Graveyard, Feakle, Co. Clare
Co. Clare |
Burial Grounds
The village of Feakle sits in east County Clare, in the low drumlin country between Lough Graney and the Slieve Aughty mountains, and its graveyard is the kind of place that accumulates history quietly, without fanfare.
Burial grounds like this one, attached to or adjacent to the ruins of an early parish church, are among the most common yet least-examined monuments in the Irish landscape. They tend to hold layers of use stretching back centuries, sometimes to the early medieval period, with headstones ranging from crisply legible nineteenth-century limestone slabs to older, rougher markers whose inscriptions have long since been swallowed by lichen and weather.

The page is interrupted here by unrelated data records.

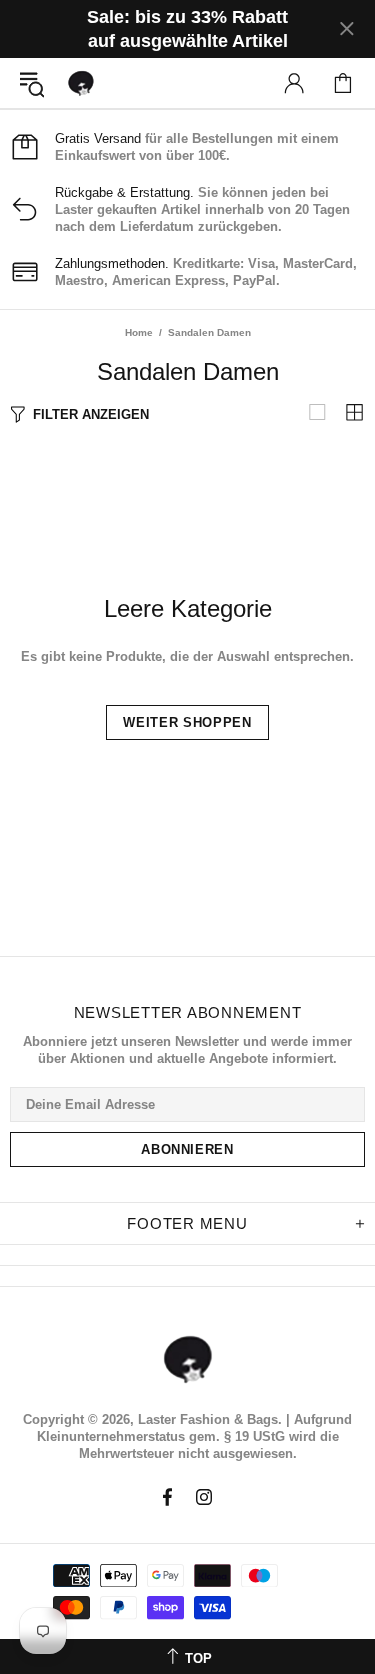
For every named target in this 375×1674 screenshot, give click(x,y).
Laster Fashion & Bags (81, 83)
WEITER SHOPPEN (187, 722)
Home (139, 332)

Feakle itself is perhaps best known as the birthplace of the poet and folk figure Brian Merriman, author of the eighteenth-century Irish-language poem Cúirt an Mheán Oíche, or The Midnight Court, a long, raucous, satirical vision that remains one of the most vivid works of the entire Gaelic literary tradition. Whether Merriman has any direct connection to this particular graveyard is not certain, but the association gives the surrounding parish an unusual literary weight for such a small and quiet place. The graveyard itself is a recorded monument, recognised as part of the archaeological heritage of County Clare, though detailed survey information has not yet been made publicly available.